## EXERCISE INSTRUCTIONS
Reproduce the lines from the one containing "Sıkça Sorulan Sorular (991, 531)" through the end of the records, and swap "Accessibility" for "Access" while leaving everything else unchanged.

[Records from a pointing dataset]
━━━
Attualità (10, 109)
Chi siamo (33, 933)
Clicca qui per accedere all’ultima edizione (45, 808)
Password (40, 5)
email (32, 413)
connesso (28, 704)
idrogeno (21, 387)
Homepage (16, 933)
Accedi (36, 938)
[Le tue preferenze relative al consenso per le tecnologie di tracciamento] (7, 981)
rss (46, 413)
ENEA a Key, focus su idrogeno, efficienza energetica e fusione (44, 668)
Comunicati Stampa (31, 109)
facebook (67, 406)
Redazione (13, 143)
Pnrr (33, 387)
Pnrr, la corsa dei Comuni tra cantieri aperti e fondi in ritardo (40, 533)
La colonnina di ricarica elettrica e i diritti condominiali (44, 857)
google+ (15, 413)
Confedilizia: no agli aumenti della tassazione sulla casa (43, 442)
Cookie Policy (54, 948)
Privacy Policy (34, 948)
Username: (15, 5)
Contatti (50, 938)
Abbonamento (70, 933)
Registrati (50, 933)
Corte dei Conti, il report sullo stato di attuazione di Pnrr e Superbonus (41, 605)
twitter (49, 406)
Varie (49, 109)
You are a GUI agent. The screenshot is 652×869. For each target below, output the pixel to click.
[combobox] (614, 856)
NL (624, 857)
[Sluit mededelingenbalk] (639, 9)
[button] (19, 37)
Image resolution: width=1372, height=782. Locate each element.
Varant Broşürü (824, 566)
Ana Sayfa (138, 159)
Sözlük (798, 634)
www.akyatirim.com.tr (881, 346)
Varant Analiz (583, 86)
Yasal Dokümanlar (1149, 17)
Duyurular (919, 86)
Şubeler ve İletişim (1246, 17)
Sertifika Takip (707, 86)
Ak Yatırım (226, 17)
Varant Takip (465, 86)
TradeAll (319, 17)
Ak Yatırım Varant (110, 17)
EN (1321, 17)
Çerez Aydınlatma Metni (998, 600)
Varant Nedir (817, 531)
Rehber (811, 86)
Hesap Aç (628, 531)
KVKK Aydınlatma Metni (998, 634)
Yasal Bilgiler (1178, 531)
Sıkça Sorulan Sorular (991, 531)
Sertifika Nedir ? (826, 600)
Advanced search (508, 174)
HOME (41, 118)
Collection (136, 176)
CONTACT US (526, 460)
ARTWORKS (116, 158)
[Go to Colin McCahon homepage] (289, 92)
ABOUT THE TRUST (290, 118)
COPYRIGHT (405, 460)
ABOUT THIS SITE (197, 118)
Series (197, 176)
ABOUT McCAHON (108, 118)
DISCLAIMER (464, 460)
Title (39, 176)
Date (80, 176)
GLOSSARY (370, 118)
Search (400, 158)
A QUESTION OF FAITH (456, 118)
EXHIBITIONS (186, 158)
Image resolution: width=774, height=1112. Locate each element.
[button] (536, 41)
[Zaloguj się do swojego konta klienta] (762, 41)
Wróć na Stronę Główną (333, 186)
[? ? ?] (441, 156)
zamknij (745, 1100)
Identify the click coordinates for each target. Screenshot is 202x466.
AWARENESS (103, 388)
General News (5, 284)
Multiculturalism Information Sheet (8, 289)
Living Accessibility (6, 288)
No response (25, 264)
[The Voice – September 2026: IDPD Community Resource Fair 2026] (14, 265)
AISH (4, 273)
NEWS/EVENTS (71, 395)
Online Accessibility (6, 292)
━━━
## SOLVED PROBLEM
Sıkça Sorulan Sorular (991, 531)
Sertifika Nedir ? (826, 600)
Advanced search (508, 174)
HOME (41, 118)
Collection (136, 176)
CONTACT US (526, 460)
ARTWORKS (116, 158)
[Go to Colin McCahon homepage] (289, 92)
ABOUT THE TRUST (290, 118)
COPYRIGHT (405, 460)
ABOUT THIS SITE (197, 118)
Series (197, 176)
ABOUT McCAHON (108, 118)
DISCLAIMER (464, 460)
Title (39, 176)
Date (80, 176)
GLOSSARY (370, 118)
Search (400, 158)
A QUESTION OF FAITH (456, 118)
EXHIBITIONS (186, 158)
Image resolution: width=774, height=1112. Locate each element.
[button] (536, 41)
[Zaloguj się do swojego konta klienta] (762, 41)
Wróć na Stronę Główną (333, 186)
[? ? ?] (441, 156)
zamknij (745, 1100)
Identify the click coordinates for each target. Screenshot is 202x466.
AWARENESS (103, 388)
General News (5, 284)
Multiculturalism Information Sheet (8, 289)
Living Access (6, 288)
No response (25, 264)
[The Voice – September 2026: IDPD Community Resource Fair 2026] (14, 265)
AISH (4, 273)
NEWS/EVENTS (71, 395)
Online Access (6, 292)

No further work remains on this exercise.